Au vu de l’ampleur évidente des dégâts et des impacts sur le territoire des incendies qui ont fait rage au Portugal ces dernières semaines, et étant donné que les jours à venir pourraient encore nécessiter de nouvelles mesures, le PCP a déjà interrogé la Commission européenne quant à la moyens pouvant être mis à disposition pour soutenir notre pays et des mesures structurelles pour prévenir ces situations, et a présenté un projet de résolution à l’Assemblée de la République qui recommande au gouvernement d’appliquer des critères d’aide aux victimes similaires à ceux prévus dans la Loi sur les victimes d’incendie de 2017 Loi de soutien, approuvée sur la base d’une proposition initiale du PCP, ainsi que d’une proposition visant à garantir des procédures immédiates en matière de stabilisation d’urgence.

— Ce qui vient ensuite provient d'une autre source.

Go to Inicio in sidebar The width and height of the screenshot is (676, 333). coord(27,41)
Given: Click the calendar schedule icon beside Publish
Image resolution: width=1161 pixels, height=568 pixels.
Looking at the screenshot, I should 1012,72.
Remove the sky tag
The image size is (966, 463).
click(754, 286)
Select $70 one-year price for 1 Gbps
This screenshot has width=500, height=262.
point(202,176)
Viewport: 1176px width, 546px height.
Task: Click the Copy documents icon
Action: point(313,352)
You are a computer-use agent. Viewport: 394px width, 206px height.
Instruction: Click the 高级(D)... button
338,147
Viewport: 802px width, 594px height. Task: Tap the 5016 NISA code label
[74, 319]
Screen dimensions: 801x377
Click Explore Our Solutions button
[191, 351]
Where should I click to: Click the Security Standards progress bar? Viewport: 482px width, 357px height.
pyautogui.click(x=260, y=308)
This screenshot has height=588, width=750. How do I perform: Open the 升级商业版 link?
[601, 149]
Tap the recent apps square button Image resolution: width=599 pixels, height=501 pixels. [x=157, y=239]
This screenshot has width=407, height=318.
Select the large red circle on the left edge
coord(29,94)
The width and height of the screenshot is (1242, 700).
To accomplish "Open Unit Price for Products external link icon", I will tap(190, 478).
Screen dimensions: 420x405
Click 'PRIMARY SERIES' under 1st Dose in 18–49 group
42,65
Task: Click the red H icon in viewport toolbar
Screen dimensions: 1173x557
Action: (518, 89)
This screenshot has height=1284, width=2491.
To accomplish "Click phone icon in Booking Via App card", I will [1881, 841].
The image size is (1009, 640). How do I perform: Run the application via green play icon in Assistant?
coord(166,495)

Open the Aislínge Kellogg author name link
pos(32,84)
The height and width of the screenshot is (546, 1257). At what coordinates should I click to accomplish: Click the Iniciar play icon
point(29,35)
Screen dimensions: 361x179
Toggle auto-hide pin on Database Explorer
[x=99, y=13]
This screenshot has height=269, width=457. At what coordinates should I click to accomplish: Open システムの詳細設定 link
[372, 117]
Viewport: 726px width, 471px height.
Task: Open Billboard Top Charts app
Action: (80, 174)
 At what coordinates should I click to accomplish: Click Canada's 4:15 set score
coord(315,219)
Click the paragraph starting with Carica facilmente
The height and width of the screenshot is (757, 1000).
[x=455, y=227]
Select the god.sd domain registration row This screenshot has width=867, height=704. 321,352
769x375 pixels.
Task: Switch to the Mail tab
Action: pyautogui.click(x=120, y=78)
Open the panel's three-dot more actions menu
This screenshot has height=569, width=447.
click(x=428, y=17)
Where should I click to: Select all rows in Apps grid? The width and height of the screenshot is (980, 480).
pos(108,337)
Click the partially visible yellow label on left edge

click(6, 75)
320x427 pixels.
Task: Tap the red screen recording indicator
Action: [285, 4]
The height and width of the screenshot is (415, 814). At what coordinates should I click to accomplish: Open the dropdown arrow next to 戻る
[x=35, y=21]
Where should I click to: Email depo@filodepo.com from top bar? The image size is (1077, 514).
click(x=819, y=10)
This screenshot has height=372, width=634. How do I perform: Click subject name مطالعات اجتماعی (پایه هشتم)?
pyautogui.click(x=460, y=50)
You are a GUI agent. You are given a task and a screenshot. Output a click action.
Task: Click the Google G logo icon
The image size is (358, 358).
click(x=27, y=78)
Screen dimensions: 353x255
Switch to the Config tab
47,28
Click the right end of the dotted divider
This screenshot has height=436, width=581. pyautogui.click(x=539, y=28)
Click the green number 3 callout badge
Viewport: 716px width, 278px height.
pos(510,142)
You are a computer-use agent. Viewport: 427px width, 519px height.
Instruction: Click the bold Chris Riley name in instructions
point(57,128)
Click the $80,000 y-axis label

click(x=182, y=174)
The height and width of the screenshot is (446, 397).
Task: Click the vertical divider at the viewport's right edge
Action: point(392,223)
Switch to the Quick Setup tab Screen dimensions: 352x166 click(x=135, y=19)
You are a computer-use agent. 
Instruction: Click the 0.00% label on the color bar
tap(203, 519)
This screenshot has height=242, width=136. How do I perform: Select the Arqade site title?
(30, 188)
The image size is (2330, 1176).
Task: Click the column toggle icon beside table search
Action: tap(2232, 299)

Exprimant, une fois de plus, sa solidarité avec les victimes et sa reconnaissance à tous ceux qui participent à la lutte, le PCP souligne que seule une autre politique, patriotique et de gauche, dans laquelle la défense du Monde Rural et la production nationale sont au centre des choix de l’Etat et de la gestion forestière sont une priorité. Une politique qui lutte contre la désertification et le dépeuplement, qui assure l’emploi et le développement de vastes régions jusqu’alors oubliées, pourra créer les conditions pour affronter chaque été de manière plus sereine.